Sunday morning at Amadeo was awesome. The lesson went really well. I didn't really have to teach at all, the kids did all of that for me. I remember learning in bible college how to do "small group discussions" and that was the approach I took. I asked lots of questions, and I was amazed at their answers. I couldn't believe that Derek thought about how being sad could be a type of poor or that Noah would think of the lost as a type of poor. Teaching on the financially poor, poor in heart, and poor in spirit was amazing to see how the kids responded. They had so many great ideas of how to help these 3 distinctively different types of people. They thought of everything from giving them bibles, having them over, giving them a home (if you have 5), giving them more money than is comfortable, making them food, and praying for them.

The next part of my day was to go to the going away party for my cousin. I am so proud of this kid. He is 22 years old. He was a star quarterback in high school football, played for NAU, and now he wants to be an Army Ranger like Pat Tillman. I'm not completely gung ho, but I will support him in anything he does because he's my cousin and I love him. He leaves Wednesday, and he'll be gone for 22 weeks and 4 days for boot camp for then he is then home for a month. After that, he'll be gone for another 7 months in Army Ranger training, and so it will be over a year before he can get deployed. This is how I'm trying to cope. I can't imagine what Beka is going through. This is the first time that it is really hitting home for me. On top of that, his younger brother wants to go into the Air Force, and he's in the process of joining as well. He is just waiting for his ticket to clear up. If you could please lift up my cousin Eric in your prayers, I would greatly appreciate it. He is not a Christian.

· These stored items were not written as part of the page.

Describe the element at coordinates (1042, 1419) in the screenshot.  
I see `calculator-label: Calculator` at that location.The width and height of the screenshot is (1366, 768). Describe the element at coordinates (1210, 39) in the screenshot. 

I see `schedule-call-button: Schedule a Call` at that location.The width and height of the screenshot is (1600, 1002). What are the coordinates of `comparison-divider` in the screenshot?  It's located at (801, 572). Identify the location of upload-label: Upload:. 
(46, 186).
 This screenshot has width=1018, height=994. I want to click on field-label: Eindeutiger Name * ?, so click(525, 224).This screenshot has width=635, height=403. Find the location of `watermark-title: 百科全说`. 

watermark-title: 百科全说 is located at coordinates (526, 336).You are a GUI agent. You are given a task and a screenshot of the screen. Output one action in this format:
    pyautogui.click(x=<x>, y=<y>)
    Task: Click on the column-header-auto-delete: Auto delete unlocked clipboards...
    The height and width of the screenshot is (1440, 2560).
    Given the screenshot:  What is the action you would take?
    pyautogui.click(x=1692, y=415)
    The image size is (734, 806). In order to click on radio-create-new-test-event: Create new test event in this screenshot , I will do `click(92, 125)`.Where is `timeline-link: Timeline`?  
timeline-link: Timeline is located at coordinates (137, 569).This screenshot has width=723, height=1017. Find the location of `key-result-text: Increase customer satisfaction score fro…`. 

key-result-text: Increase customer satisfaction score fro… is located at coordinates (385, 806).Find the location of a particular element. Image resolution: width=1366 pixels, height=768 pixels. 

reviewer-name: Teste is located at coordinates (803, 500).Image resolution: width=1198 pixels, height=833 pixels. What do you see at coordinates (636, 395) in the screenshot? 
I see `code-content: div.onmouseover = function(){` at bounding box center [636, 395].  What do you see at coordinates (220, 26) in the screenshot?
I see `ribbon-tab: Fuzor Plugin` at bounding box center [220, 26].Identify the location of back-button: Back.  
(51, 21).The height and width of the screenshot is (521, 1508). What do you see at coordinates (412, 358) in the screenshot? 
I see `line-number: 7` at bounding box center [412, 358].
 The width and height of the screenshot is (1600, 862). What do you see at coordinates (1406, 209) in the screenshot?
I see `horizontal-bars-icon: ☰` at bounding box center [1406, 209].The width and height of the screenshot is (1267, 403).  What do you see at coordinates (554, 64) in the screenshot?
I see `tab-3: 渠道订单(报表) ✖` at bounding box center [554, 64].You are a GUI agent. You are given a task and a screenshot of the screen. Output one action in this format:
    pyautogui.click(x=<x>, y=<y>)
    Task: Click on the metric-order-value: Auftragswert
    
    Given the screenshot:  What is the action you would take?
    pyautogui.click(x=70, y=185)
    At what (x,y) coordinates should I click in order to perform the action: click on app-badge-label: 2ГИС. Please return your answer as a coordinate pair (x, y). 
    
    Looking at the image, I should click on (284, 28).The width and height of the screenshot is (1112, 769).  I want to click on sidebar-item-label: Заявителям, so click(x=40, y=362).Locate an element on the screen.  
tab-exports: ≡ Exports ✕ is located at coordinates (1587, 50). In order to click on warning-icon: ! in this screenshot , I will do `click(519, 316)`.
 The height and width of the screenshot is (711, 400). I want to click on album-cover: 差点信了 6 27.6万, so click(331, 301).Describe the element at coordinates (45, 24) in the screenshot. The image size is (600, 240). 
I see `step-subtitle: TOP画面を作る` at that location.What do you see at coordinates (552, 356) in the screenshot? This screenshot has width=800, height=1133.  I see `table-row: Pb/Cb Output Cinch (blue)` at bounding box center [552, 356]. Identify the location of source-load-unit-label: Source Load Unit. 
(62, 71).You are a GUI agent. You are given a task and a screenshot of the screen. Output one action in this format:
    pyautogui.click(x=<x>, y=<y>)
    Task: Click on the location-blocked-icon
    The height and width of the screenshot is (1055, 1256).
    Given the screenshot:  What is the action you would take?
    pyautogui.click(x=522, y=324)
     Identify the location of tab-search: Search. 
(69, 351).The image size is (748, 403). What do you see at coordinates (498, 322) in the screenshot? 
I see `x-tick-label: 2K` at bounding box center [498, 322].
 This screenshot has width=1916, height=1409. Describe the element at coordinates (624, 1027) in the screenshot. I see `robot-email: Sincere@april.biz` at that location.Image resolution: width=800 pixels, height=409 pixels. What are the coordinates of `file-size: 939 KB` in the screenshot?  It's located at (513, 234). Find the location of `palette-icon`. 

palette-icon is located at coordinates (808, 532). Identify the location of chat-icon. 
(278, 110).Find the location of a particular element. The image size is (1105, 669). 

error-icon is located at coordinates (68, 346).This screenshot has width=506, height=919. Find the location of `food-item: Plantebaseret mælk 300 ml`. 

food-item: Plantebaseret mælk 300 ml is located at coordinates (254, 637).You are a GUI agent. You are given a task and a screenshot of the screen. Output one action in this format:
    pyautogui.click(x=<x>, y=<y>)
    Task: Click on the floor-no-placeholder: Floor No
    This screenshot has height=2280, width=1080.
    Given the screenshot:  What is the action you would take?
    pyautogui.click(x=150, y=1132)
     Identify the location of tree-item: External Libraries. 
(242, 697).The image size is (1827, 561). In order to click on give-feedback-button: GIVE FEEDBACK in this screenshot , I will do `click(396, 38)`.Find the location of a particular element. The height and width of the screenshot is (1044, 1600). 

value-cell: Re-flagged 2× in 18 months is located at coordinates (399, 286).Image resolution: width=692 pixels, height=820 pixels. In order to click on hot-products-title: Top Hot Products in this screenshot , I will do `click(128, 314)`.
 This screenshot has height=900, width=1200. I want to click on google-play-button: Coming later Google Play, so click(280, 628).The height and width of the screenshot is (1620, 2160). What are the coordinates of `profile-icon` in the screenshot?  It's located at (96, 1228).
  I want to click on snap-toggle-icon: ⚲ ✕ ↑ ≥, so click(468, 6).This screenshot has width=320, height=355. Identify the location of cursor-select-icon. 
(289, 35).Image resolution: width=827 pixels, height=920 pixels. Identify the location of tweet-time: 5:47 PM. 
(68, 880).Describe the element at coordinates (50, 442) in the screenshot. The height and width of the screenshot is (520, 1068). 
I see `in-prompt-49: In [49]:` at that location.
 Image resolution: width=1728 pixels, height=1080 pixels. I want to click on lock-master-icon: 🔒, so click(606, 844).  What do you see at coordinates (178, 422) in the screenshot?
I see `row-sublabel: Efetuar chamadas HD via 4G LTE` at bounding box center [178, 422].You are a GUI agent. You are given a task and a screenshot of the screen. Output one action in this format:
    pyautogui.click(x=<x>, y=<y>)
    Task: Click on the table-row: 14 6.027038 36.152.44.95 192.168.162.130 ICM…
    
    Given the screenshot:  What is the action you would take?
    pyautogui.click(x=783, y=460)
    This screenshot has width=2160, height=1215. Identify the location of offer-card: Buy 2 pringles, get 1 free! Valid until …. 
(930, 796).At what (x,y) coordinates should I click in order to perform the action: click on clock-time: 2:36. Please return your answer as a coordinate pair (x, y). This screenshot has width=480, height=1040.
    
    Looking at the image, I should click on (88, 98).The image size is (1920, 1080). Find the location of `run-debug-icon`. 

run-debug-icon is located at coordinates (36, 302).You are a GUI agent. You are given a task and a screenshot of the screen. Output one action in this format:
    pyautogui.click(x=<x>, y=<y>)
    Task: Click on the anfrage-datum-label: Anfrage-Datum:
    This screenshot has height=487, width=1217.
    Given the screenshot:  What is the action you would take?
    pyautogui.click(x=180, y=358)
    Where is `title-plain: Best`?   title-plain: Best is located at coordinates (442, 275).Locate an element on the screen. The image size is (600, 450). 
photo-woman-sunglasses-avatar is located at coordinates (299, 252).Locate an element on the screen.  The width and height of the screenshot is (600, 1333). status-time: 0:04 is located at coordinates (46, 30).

Immediately after leaving there, I checked my voicemail, and sure enough, after being dilated to 5 for over a week, my friend Jen had her 4th child yesterday at 3 a.m. She had a beautiful little girl named Brooklyn Madeline on her birthday. They will now get to share it together forever. It was a much needed uplift after my cousins party and seeing my family trashed. It was funny at parts, don't get me wrong, but having my niece go to her first kegger at age 3 isn't exactly a proud moment for me or my family.

Well, I love you all... That's all for now.